[Entries provided]
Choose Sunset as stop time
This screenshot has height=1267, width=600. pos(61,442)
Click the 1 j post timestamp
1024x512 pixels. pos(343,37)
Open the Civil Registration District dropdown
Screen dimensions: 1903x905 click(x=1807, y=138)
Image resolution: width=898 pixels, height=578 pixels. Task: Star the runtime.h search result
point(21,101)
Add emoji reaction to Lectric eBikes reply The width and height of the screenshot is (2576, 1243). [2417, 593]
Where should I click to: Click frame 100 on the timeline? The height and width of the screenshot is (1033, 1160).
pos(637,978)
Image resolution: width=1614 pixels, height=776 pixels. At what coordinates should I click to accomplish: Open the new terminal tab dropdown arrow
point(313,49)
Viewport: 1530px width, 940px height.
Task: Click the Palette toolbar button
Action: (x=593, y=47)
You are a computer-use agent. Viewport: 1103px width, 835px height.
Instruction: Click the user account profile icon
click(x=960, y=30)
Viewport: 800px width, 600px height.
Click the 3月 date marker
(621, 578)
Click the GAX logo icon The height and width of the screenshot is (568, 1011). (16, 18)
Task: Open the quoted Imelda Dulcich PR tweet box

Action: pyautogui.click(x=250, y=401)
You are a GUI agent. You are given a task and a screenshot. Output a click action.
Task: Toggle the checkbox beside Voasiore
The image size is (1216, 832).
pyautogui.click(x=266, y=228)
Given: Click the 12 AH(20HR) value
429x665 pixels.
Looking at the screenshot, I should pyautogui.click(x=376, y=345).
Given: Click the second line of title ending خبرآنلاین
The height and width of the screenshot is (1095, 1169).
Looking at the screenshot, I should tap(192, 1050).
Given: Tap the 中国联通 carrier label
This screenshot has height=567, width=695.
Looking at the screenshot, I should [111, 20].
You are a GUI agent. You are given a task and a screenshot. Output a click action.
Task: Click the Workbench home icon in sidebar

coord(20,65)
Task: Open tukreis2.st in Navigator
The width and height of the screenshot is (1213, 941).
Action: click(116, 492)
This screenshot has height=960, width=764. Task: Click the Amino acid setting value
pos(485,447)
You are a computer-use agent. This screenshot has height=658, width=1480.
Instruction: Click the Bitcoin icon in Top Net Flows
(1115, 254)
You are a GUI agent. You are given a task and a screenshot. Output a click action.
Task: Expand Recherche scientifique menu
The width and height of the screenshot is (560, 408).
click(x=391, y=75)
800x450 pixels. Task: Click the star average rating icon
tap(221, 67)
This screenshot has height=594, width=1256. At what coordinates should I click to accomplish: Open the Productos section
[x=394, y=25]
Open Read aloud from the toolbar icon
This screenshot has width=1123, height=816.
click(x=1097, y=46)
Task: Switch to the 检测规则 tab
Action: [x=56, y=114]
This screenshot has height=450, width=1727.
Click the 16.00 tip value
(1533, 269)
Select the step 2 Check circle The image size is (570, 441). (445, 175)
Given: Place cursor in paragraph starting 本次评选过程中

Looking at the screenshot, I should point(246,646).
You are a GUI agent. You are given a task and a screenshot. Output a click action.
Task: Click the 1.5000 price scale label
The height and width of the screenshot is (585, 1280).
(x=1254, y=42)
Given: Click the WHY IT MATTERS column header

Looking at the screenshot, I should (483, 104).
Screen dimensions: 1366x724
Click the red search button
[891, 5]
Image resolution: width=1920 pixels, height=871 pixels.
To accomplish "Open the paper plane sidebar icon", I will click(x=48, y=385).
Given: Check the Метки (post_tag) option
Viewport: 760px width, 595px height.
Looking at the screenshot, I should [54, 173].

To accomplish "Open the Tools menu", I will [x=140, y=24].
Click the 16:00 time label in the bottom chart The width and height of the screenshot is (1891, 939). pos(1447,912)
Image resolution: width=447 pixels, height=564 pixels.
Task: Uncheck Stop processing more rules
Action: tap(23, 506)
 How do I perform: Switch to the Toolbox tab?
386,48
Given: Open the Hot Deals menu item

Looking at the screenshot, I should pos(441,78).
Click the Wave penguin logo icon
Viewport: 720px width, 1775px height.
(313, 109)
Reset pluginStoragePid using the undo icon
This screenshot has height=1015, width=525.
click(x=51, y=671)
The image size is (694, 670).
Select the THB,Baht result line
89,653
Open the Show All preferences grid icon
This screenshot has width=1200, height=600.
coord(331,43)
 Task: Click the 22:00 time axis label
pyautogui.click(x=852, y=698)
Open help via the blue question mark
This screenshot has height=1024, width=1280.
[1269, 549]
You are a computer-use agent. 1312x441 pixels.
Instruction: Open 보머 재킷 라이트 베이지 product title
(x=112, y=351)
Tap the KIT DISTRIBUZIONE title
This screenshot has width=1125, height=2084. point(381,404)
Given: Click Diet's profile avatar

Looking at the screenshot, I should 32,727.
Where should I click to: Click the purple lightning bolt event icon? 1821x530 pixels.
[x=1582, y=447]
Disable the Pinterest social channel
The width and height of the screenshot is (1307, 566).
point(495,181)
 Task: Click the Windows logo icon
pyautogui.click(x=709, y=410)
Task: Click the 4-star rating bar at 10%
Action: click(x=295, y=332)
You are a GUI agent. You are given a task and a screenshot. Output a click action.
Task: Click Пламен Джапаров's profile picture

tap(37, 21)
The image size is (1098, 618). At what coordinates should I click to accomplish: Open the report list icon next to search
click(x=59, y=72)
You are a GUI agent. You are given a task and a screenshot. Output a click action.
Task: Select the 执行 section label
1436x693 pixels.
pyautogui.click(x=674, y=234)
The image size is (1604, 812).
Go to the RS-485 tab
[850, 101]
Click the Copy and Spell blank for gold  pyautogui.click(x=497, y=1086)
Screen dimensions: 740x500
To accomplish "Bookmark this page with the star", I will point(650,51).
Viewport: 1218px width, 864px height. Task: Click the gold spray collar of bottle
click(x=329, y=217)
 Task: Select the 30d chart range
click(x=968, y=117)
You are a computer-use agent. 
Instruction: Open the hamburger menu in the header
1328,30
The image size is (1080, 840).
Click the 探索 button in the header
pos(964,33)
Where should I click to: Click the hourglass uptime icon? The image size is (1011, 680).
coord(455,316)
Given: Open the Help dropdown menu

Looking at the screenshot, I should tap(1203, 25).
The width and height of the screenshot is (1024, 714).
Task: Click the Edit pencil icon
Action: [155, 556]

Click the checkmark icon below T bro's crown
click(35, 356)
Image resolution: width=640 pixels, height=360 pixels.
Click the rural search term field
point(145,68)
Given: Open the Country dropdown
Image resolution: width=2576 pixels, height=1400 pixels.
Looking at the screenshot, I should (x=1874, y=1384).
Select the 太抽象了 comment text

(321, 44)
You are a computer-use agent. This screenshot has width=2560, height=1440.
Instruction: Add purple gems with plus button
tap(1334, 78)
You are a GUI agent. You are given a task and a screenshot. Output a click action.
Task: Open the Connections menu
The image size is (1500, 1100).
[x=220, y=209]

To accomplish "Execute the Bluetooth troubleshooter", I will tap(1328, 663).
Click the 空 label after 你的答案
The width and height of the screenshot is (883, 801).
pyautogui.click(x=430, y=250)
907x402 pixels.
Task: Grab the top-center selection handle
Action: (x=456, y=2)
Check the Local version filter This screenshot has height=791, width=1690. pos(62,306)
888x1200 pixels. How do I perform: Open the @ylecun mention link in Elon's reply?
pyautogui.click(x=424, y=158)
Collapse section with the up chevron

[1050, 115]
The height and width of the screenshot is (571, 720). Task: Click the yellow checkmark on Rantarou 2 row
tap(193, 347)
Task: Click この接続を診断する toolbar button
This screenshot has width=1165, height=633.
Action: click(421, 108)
[/Entries provided]
## Task to carry out
Within the material above, copy exactly the lines from the line that holds "How do I perform: Switch to the Toolbox tab?" up to and including the line that holds "The image size is (694, 670).".

## The completed task
 How do I perform: Switch to the Toolbox tab?
386,48
Given: Open the Hot Deals menu item

Looking at the screenshot, I should pos(441,78).
Click the Wave penguin logo icon
Viewport: 720px width, 1775px height.
(313, 109)
Reset pluginStoragePid using the undo icon
This screenshot has height=1015, width=525.
click(x=51, y=671)
The image size is (694, 670).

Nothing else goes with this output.